Print, word for word, only the lines from the one with "Task: Open the" down to the last line of the listing below; no pictures.

============================================================

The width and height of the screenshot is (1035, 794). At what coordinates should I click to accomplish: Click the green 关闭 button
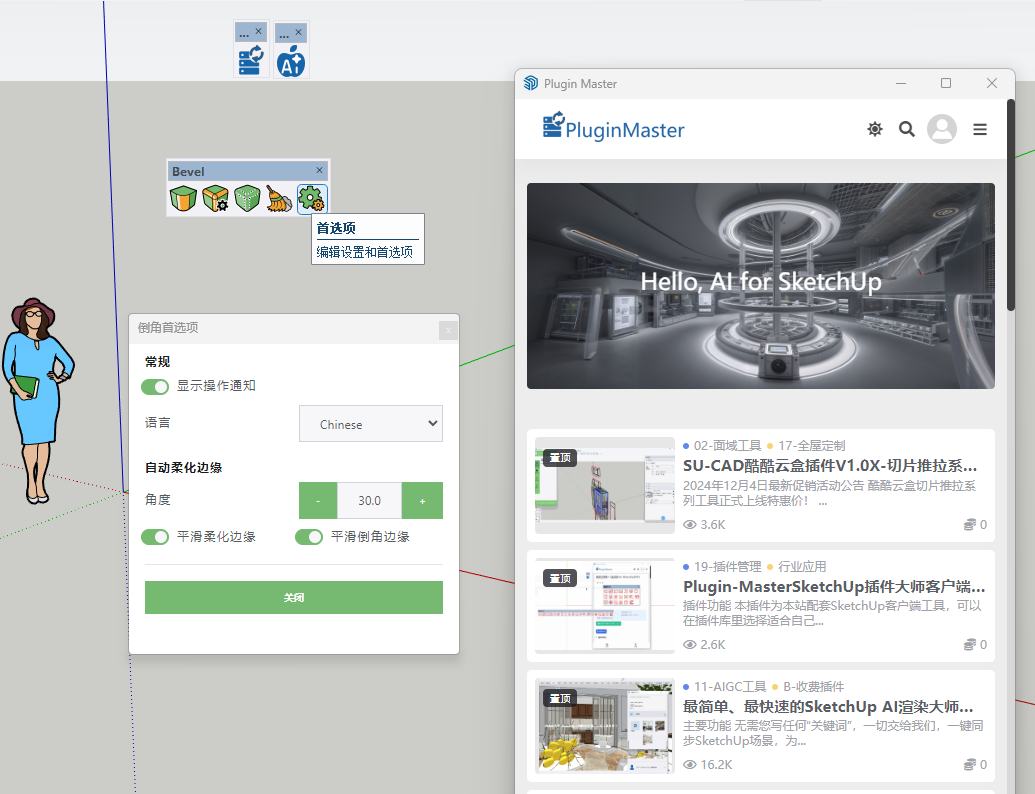pos(294,597)
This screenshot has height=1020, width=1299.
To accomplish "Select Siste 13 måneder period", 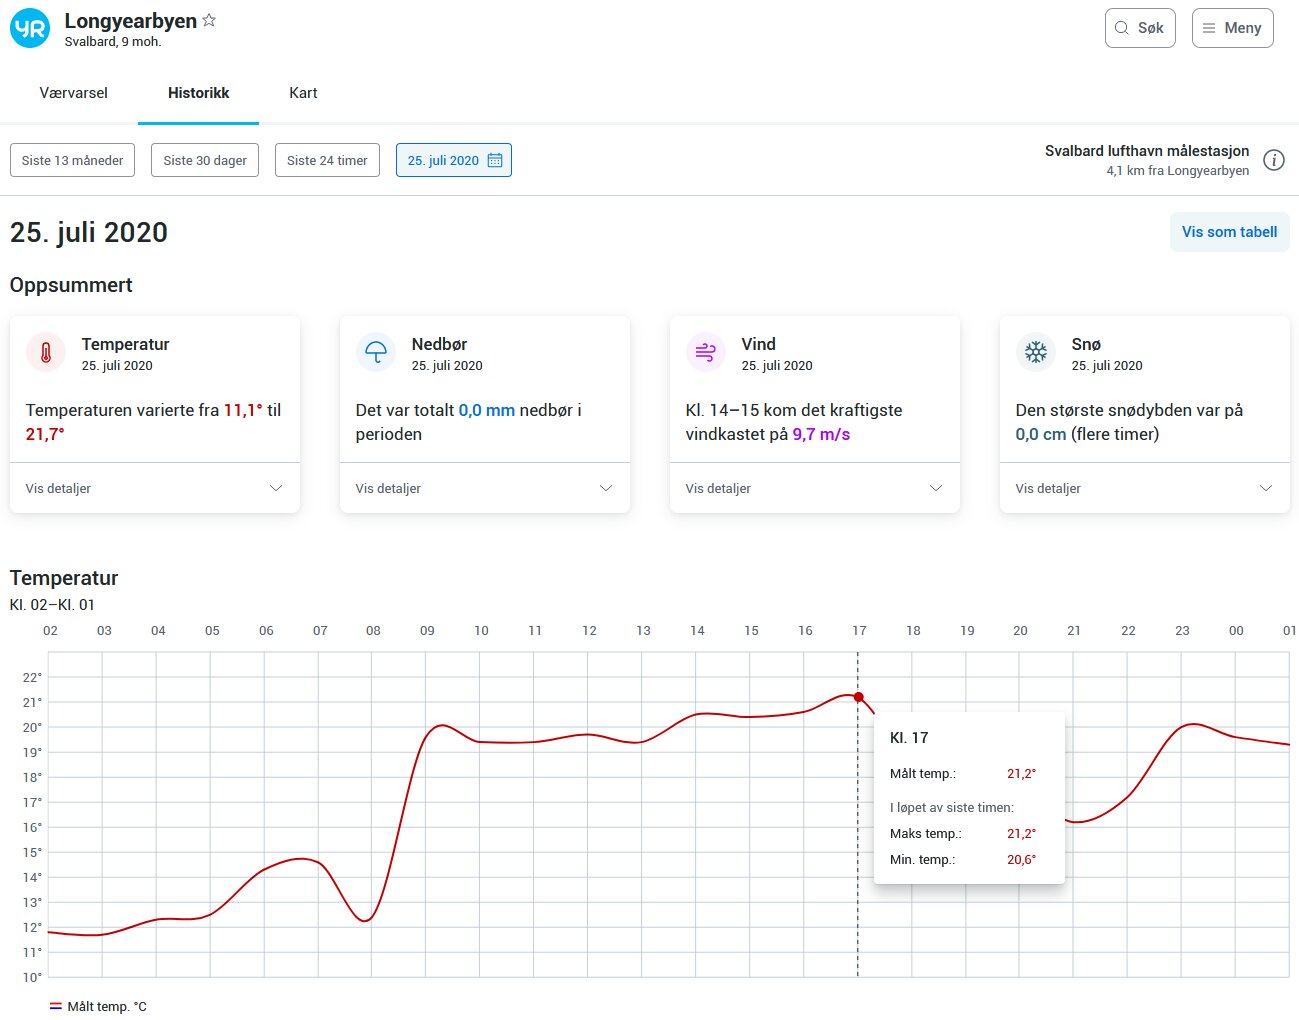I will tap(72, 160).
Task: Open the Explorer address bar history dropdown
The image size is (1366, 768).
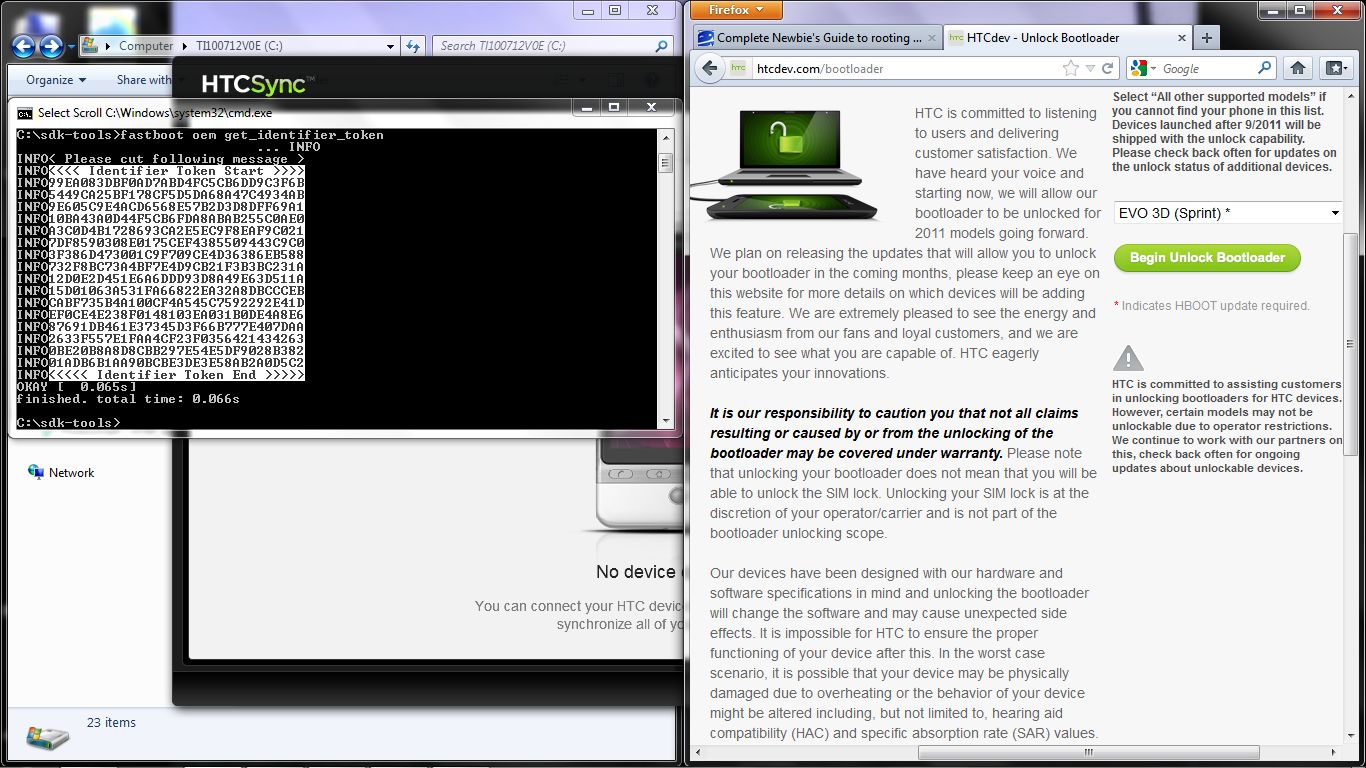Action: point(391,46)
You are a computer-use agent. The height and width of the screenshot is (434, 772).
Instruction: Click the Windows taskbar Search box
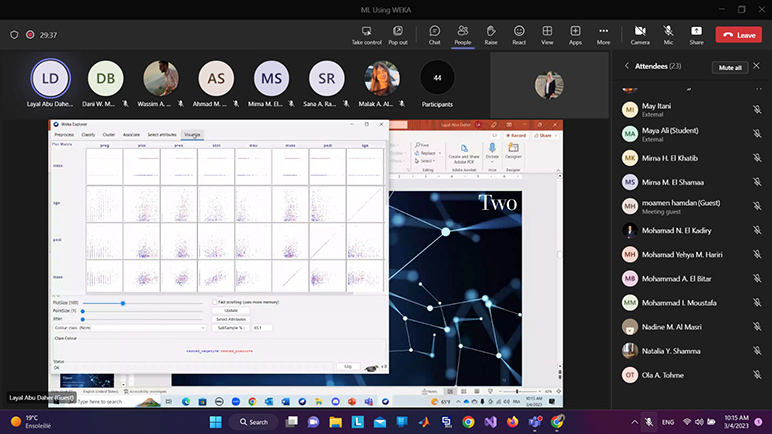(x=253, y=422)
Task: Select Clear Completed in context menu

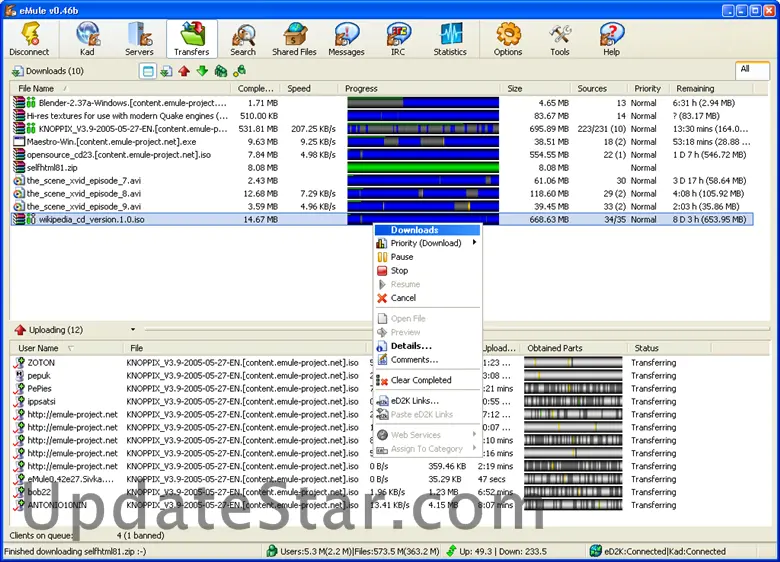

============================================================

--- ANSWER BOX ---
Task: Open the Explorer address bar history dropdown
The image size is (1366, 768).
Action: point(391,46)
You are a computer-use agent. The height and width of the screenshot is (434, 772).
Instruction: Click the Windows taskbar Search box
(x=253, y=422)
Task: Select Clear Completed in context menu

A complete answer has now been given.